**Provided entries:**
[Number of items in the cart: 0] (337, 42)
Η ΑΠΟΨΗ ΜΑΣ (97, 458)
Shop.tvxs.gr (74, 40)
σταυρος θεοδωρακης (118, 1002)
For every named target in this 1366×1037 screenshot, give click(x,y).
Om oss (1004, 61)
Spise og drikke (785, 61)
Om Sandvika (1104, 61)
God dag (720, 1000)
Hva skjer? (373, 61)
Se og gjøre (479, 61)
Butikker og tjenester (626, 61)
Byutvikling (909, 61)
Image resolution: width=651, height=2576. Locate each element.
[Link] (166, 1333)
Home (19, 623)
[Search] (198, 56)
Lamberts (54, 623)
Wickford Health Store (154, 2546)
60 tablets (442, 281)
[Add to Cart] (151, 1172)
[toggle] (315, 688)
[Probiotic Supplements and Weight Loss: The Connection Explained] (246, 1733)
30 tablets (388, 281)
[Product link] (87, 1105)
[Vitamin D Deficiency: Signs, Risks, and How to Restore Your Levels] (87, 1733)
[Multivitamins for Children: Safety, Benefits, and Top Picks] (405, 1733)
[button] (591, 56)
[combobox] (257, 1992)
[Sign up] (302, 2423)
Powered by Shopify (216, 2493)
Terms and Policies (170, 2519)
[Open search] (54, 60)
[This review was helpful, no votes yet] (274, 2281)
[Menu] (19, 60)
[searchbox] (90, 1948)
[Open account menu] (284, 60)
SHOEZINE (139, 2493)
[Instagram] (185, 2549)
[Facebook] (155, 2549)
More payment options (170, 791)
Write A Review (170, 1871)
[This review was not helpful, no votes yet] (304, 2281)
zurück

**Your objective:** Search the records above for the string "helpful" and copy each line that holds it.

**Written answer:**
[This review was helpful, no votes yet] (274, 2281)
[This review was not helpful, no votes yet] (304, 2281)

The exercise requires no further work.